Black Americans make up about 13 percent of the U.S. population, yet account for roughly 36 percent of abortions nationwide. This stark disparity is often framed solely as a moral failing, but it should also be understood in the context of deep generational inequality rooted in slavery, compounded by decades of economic exclusion, discriminatory policies, and family instability that persists today.
For generations, abortion providers and advocacy efforts have been disproportionately concentrated in minority and low-income communities. As a result, abortion has had an outsized impact on Black women and their families. This reality requires a thoughtful and compassionate response.
Women of color experience unintended pregnancies at significantly higher rates, driven by systemic barriers such as limited access to quality health care, economic hardship, reduced educational opportunity, and weaker family structures. Tragically, Black mothers are also two to three times more likely to die from pregnancy-related causes, even as the racial wealth gap remains wide, with White households holding several times the median wealth of Black households. These pressures influence real decisions and shape how women view their options during a crisis pregnancy.
For nearly 50 years under Roe v. Wade, abortion was not only legal but also culturally positioned as the default “responsible” solution in the face of financial stress or uncertain futures. In communities already struggling with instability, this message took deep root. That history matters. Policies that simply focus on criminalizing abortion without addressing these underlying realities risk creating new injustices, disproportionately burdening the very women and communities that have already paid the heaviest price.
A truly just and life-affirming approach cannot focus on punishment alone. It must prioritize compassion, education, outreach, prevention, long-term support, and empowerment. Effective pro-life work focuses on:
- Empowering accurate information and compassionate counseling early in crisis pregnancies
- Expanding access to quality prenatal and maternal healthcare
- Strengthening family support systems and economic opportunity
- Building community-based mentorship and practical resources for mothers and children.

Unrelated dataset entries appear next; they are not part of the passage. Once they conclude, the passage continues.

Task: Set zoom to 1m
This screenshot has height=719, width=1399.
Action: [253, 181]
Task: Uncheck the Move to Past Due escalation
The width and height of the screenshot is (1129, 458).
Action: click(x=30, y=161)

The answer to decades of abortion normalization is not prison. It is a patient, sustained investment in solutions that protect both mothers and their children. Holding abortion providers accountable for illegal or unethical practices is necessary and right. But turning to the criminal justice system as the primary response to women in desperate circumstances often deepens cycles of hardship, poverty, and mistrust.
The goal should not be to merely make abortion illegal, but to make it unthinkable. That requires patient sustained investment in the conditions that allow women to choose life with hope rather than fear. Real progress demands addressing the generational challenges many women of color continue to face, not with condemnation, but with concrete support
Compassion, not criminalization, is the surest path to lasting cultural change.